Task: Transcribe the lines below verbatim, skipping the images.

Recorded information:
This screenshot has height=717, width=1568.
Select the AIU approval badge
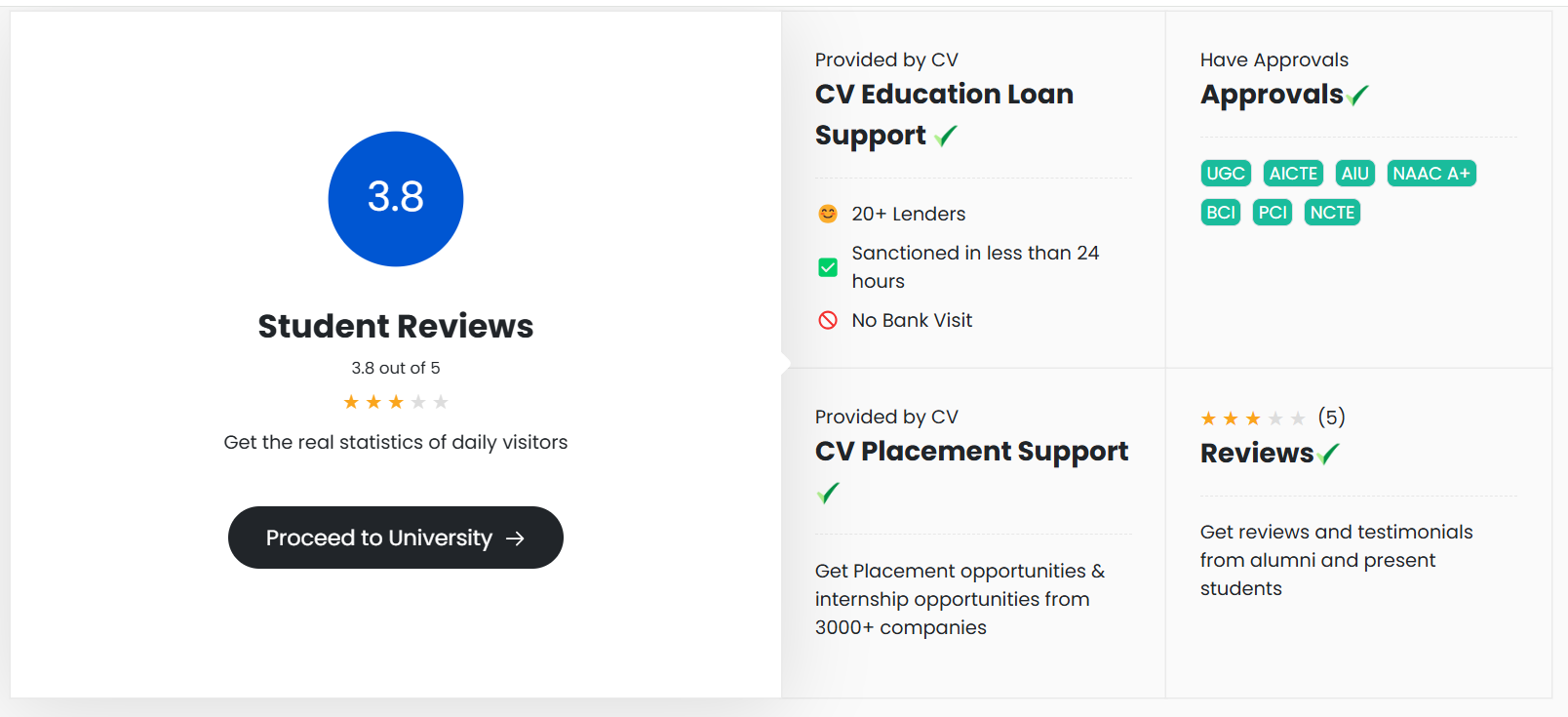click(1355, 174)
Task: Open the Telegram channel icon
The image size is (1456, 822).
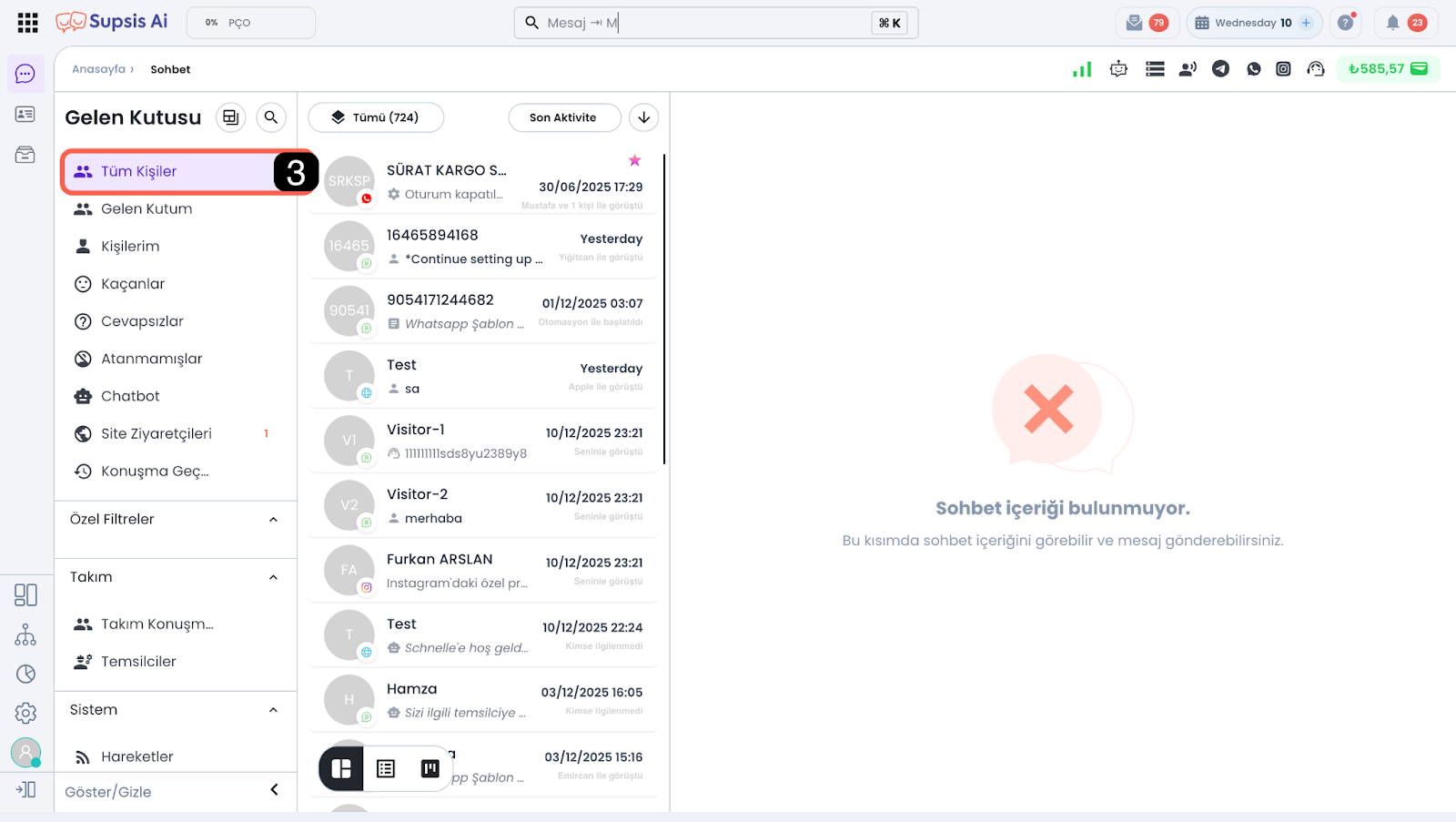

Result of this task:
This screenshot has height=717, width=1568.
Select the AIU approval badge
click(1355, 174)
Task: Open the Telegram channel icon
The image size is (1456, 822).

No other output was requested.